Running compiled C program that does just an execv call yields:

$ cat test-runner.c
void main() {
        if (execv("./target-script", 0) == -1)
                perror();
}
$ ./test-runner
./target-script: Exec format error

However, if I do the same thing from another shell script, it runs the target script using the same shell interpreter as the original one:

$ cat test-runner.bash
#!/bin/bash
./target-script

$ ./test-runner.bash 
Hello
bash: 4.1.0(1)-release
zsh: 

If I do the same trick with other shells (for example, Debian's default sh - /bin/dash), it also works:

$ cat test-runner.dash   
#!/bin/dash
./target-script

$ ./test-runner.dash 
Hello
bash: 
zsh: 

Mysteriously, it doesn't quite work as expected with zsh and doesn't follow the general scheme. Looks like zsh executed /bin/sh on such files after all:

greycat@burrow-debian ~/z/test-runner $ cat test-runner.zsh 
#!/bin/zsh
echo ZSH_VERSION=$ZSH_VERSION
./target-script

greycat@burrow-debian ~/z/test-runner $ ./test-runner.zsh 
ZSH_VERSION=4.3.10
Hello
bash: 
zsh: 

Note that ZSH_VERSION in parent script worked, while ZSH_VERSION in child didn't!

How does a shell (Bash, dash) determines what gets executed when there's no shebang? I've tried to dig up that place in Bash/dash sources, but, alas, looks like I'm kind of lost in there. Can anyone shed some light on the magic that determines whether the target file without shebang should be executed as script or as a binary in Bash/dash? Or may be there is some sort of interaction with kernel / libc and then I'd welcome explanations on how does it work in Linux and FreeBSD kernels / libcs?

Answer 1

Since this happens in dash and dash is simpler, I looked there first.

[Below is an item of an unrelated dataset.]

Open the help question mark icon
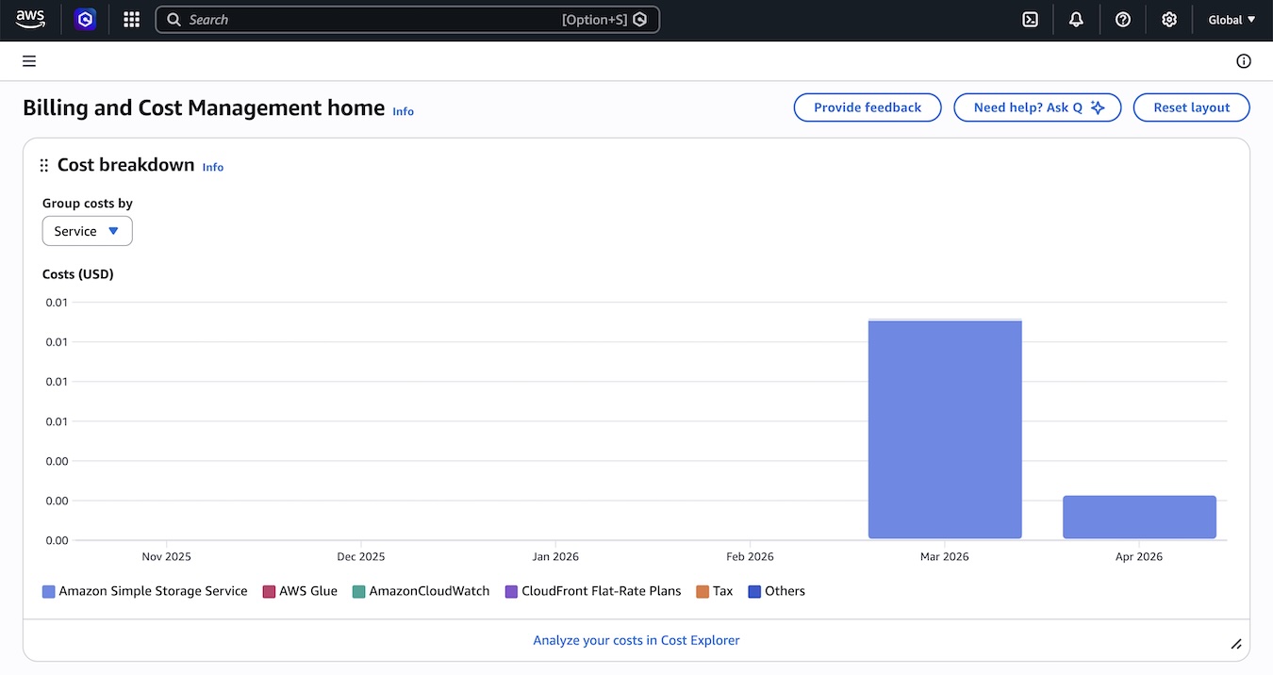 pos(1123,19)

Seems like exec.c is the place to look, and the relevant functionis are tryexec, which is called from shellexec which is called whenever the shell things a command needs to be executed. And (a simplified version of) the tryexec function is as follows:

STATIC void
tryexec(char *cmd, char **argv, char **envp)
{
        char *const path_bshell = _PATH_BSHELL;

repeat:

        execve(cmd, argv, envp);

        if (cmd != path_bshell && errno == ENOEXEC) {
                *argv-- = cmd;
                *argv = cmd = path_bshell;
                goto repeat;
        }
}

So, it simply always replaces the command to execute with the path to itself (_PATH_BSHELL defaults to "/bin/sh") if ENOEXEC occurs. There's really no magic here.

I find that FreeBSD exhibits identical behavior in bash and in its own sh.

The way bash handles this is similar but much more complicated. If you want to look in to it further I recommend reading bash's execute_command.c and looking specifically at execute_shell_script and then shell_execve. The comments are quite descriptive.

Answer 2

(Looks like Sorpigal has covered it but I've already typed this up and it may be of interest.)

According to Section 3.16 of the Unix FAQ, the shell first looks at the magic number (first two bytes of the file). Some numbers indicate a binary executable; #! indicates that the rest of the line should be interpreted as a shebang. Otherwise, the shell tries to run it as a shell script.

Additionally, it seems that csh looks at the first byte, and if it's #, it'll try to run it as a csh script.